Na arquibancada, Mateus Albuquerque se levantou sem perceber. O coração disparou quando viu Adriana corrigir o corpo, puxar a rédea no tempo exato e lançar o cavalo na reta final como se os dois fossem uma coisa só.

Ela cruzou a linha.

O telão piscou em vermelho.

Melhor tempo da noite.

A arena explodiu.

Mas Adriana não gritou. Não ergueu os braços. Só puxou o cavalo para diminuir e passou a mão no pescoço dele, como quem dizia: “A gente fez o que veio fazer.”

Foi nesse instante que Mateus soube que precisava conhecê-la.

Ele desceu da arquibancada e foi até os bastidores. Encontrou Adriana no estábulo, tirando a sela de Trovão com movimentos rápidos e precisos.

“Curva pela esquerda”, ele disse.

Ela nem virou de imediato.

“O quê?”

“A maioria fecha pela direita. Você entrou pela esquerda porque sabia que ele ia responder melhor no último barril.”

Agora ela se virou.

O olhar era firme, desconfiado.

“Você entende de tambor?”

“Minha irmã competiu doze anos.”

Adriana mediu aquele homem de terno escuro, sapato caro e postura de quem nunca tinha levado poeira no rosto. Mas havia verdade no que ele disse.

“Entendo.”

“Parabéns pela prova.”

“Obrigada.”

Ela voltou para o cavalo.

Mateus não saiu.

“Posso te pagar um jantar?”

Adriana soltou um quase sorriso.

“Você sempre vai tão direto assim?”

“Sempre.”

“Então eu também vou. Não gosto de homem que aparece querendo impressionar.”

“E eu não gosto de perder tempo fingindo.”

Ela parou, pegou o chapéu e colocou na cabeça.

“Me dá dez minutos.”

No restaurante simples da estrada, entre carne na chapa e arroz com pequi, os dois começaram a se ler de verdade.

“Você compete desde quando?”, ele perguntou.

“Desde os quatorze.”

“E nunca saiu do circuito nacional?”

“Talento eu tenho. O que falta custa caro.”

Mateus sustentou o olhar.

“Passagem, transporte, equipe, inscrição internacional.”

Adriana apontou o garfo para ele.

“Não me oferece nada hoje.”

“Não vou.”

Mas ele pensou.

Pensou nela a noite toda.

Pensou de novo quando, semanas depois, recebeu a ligação de Adriana chorando baixo do outro lado da linha.

“Trovão machucou a perna.”

Ele largou reunião, avião, agenda. Foi encontrá-la em Campo Grande.
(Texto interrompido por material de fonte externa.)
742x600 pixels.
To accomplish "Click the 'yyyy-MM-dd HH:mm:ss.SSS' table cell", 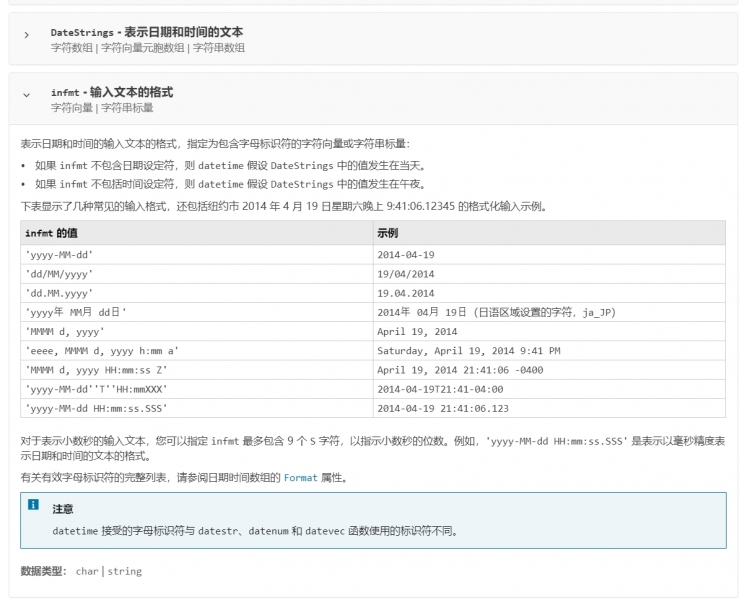I will coord(96,408).
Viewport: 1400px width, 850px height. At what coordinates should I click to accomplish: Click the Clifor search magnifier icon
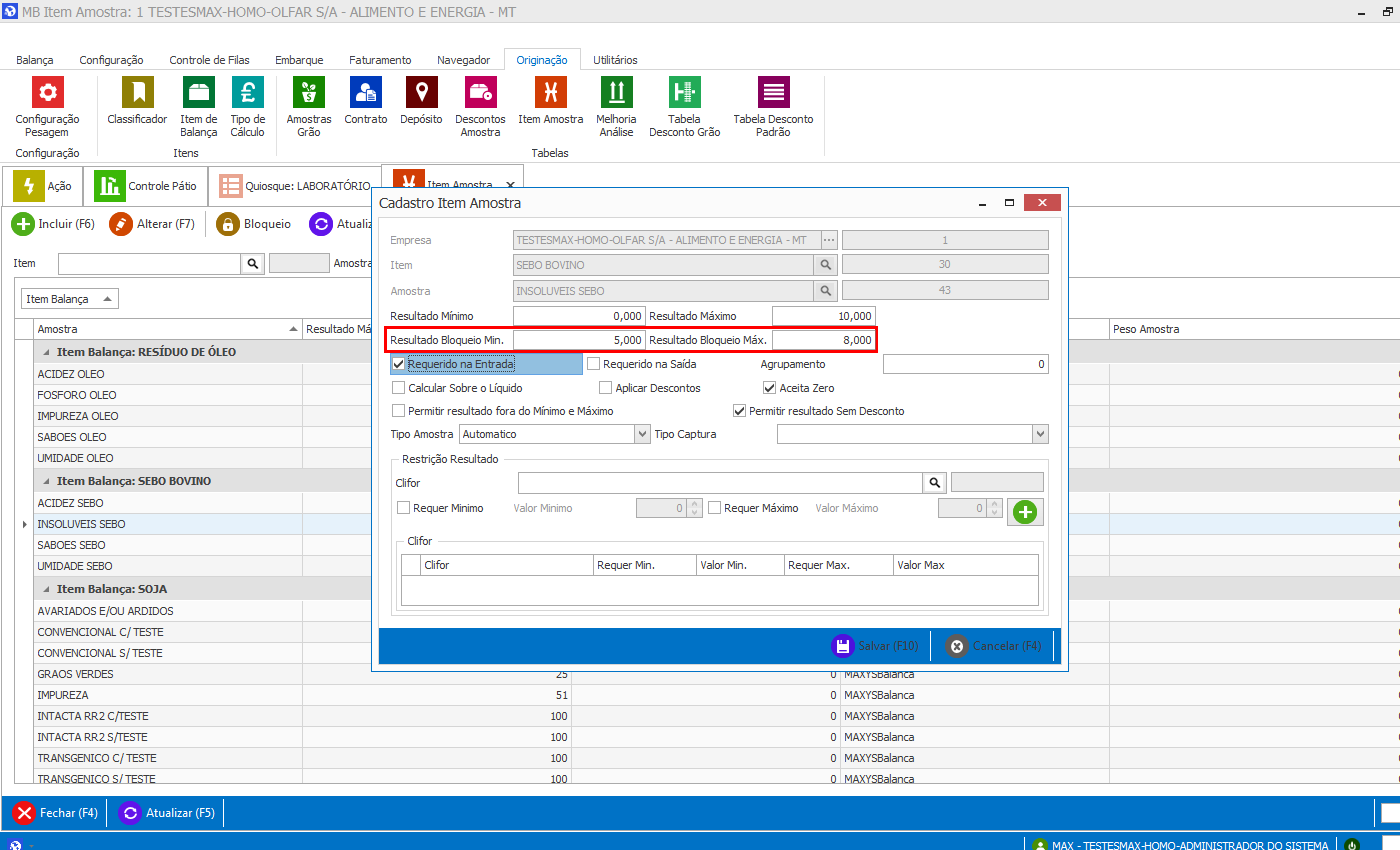coord(935,483)
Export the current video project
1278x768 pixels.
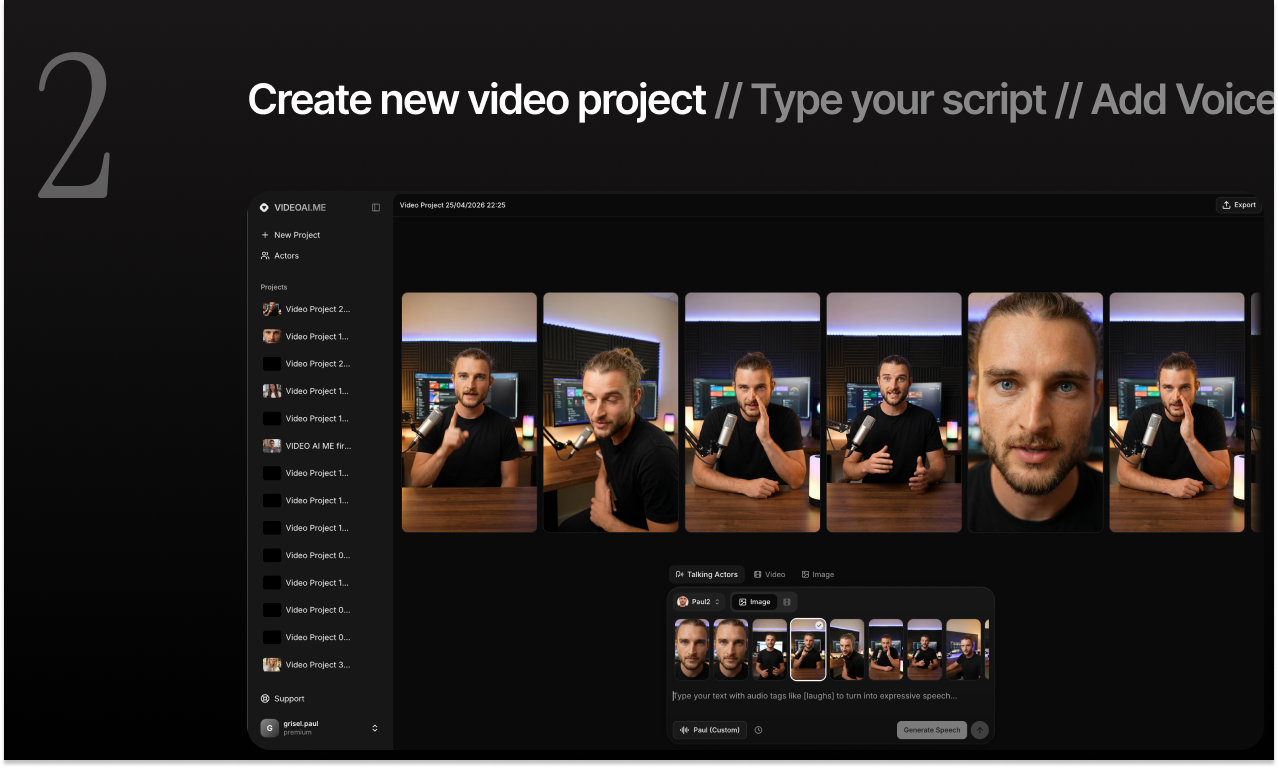(1238, 204)
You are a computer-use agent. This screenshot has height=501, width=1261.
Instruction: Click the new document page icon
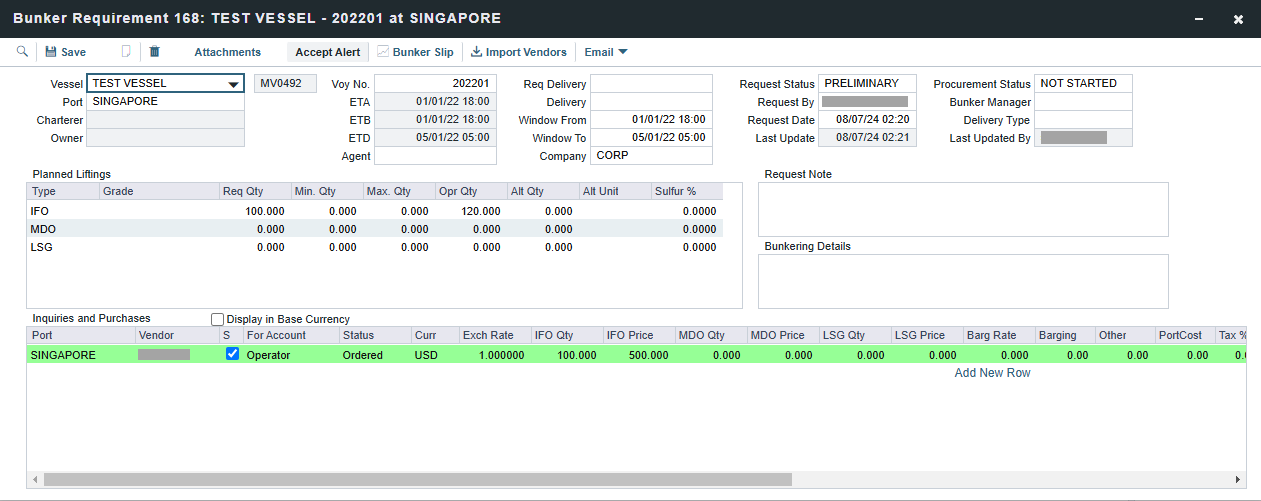coord(126,52)
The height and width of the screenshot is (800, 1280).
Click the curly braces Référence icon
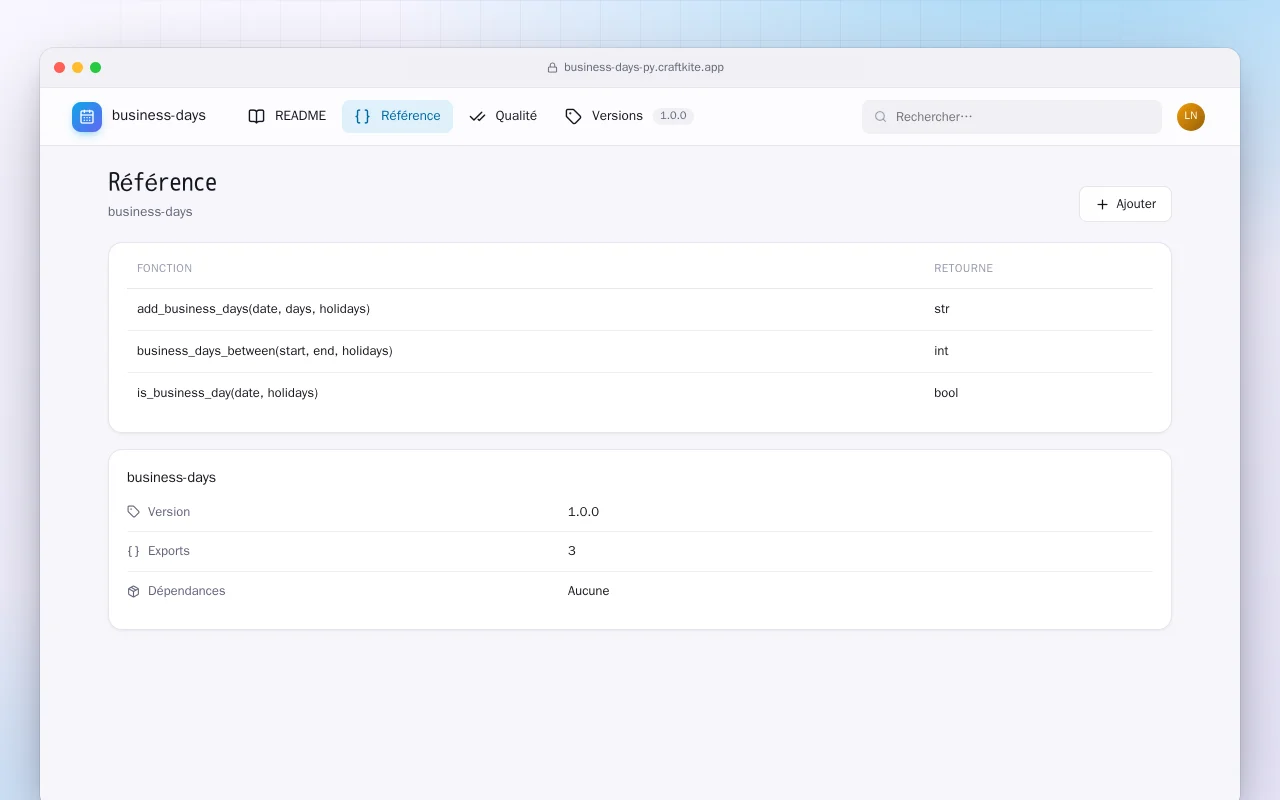pyautogui.click(x=363, y=116)
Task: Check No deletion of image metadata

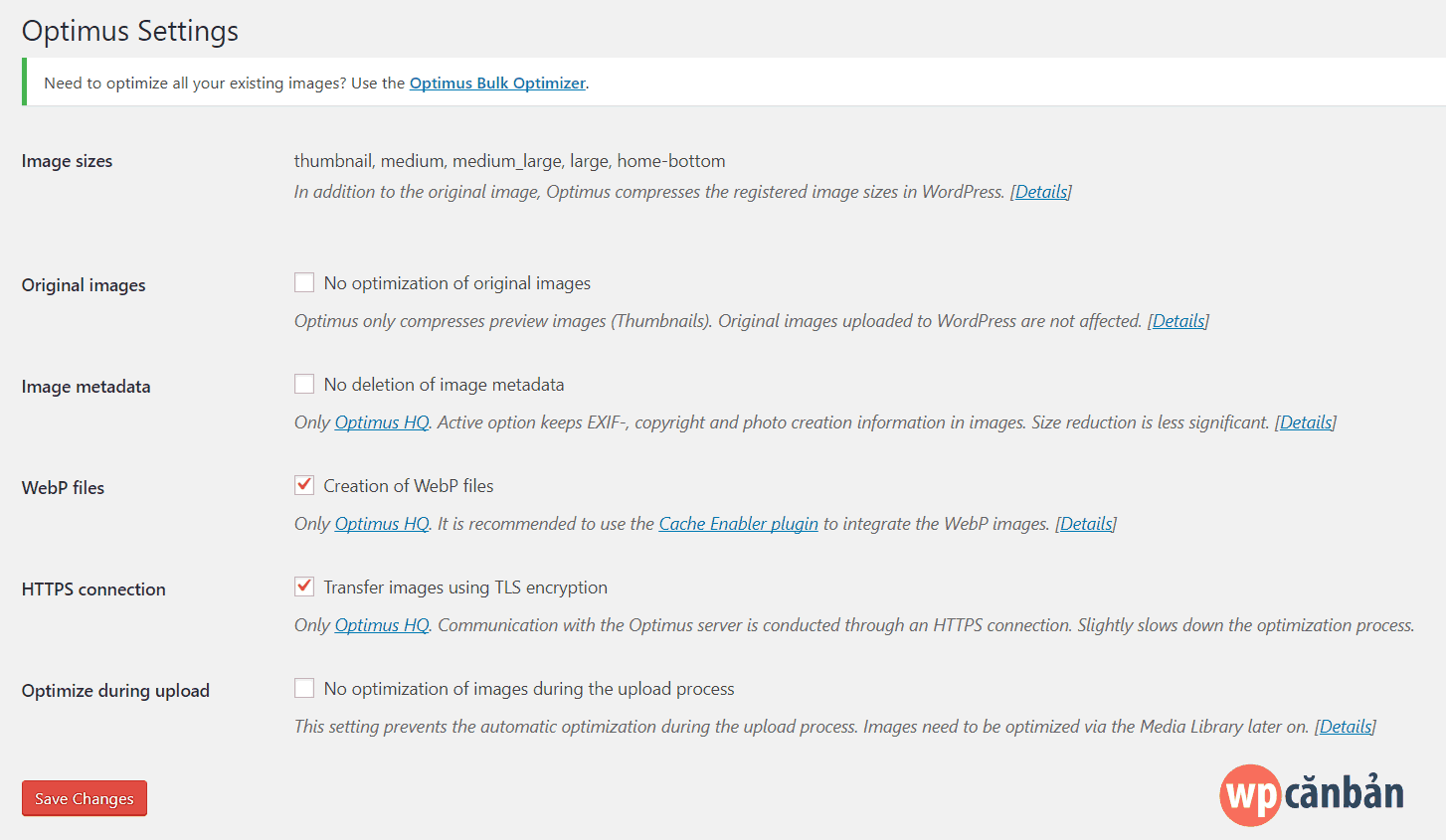Action: coord(304,385)
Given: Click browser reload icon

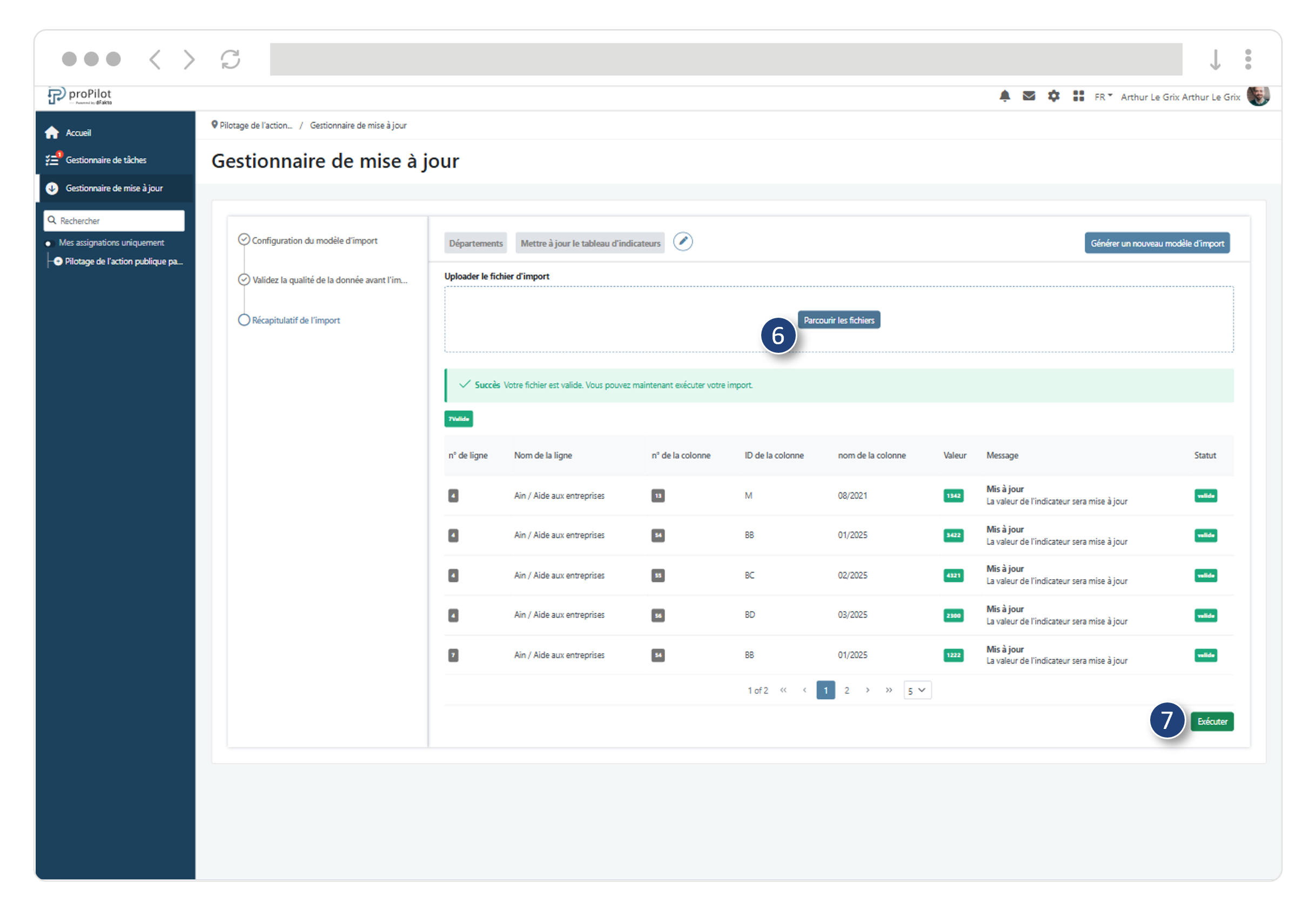Looking at the screenshot, I should coord(231,59).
No estábulo, Adriana estava sentada numa cadeira de plástico, os olhos cansados e o medo finalmente exposto.

“Eu tô com medo”, ela confessou.

Mateus se abaixou na frente dela.

“Você não vai passar por isso sozinha.”

Depois do exame, veio o alívio: não era ruptura. Mas seriam quarenta e cinco dias parado. Quarenta e cinco dias sem prêmio. Sem circuito. Sem renda.

Foi ali que Mateus resolveu falar a verdade.

“Eu não sou só patrocinador de evento, Adriana. Eu sou dono da empresa que banca metade desse circuito.”

Ela ficou imóvel.

“Então você me escondeu isso.”

“Eu escondi porque queria que você conhecesse o homem antes do dinheiro.”

E, pela primeira vez, ele colocou o contrato na mão dela.

Não como favor.

Como proposta.

Patrocínio real. Estrutura real. Sonho real.

Adriana leu tudo em silêncio. Depois ergueu os olhos.

“Se eu assinar, você promete que nunca vai usar isso pra me controlar?”

“Prometo.”

Ela assinou.

Meses depois, veio Barretos. Arena cheia. Final nacional. Adriana entrou por último. Quebrou o recorde da prova. Quebrou o recorde da carreira. E, quando saiu da pista chorando com o troféu na mão, correu direto para Mateus.

“Você conseguiu”, ele disse.

Ela segurou o rosto dele com as duas mãos.

“Não. Nós conseguimos.”

E então beijou o homem que não tentou tirá-la da pista.

Só deu a ela espaço para conquistar o mundo.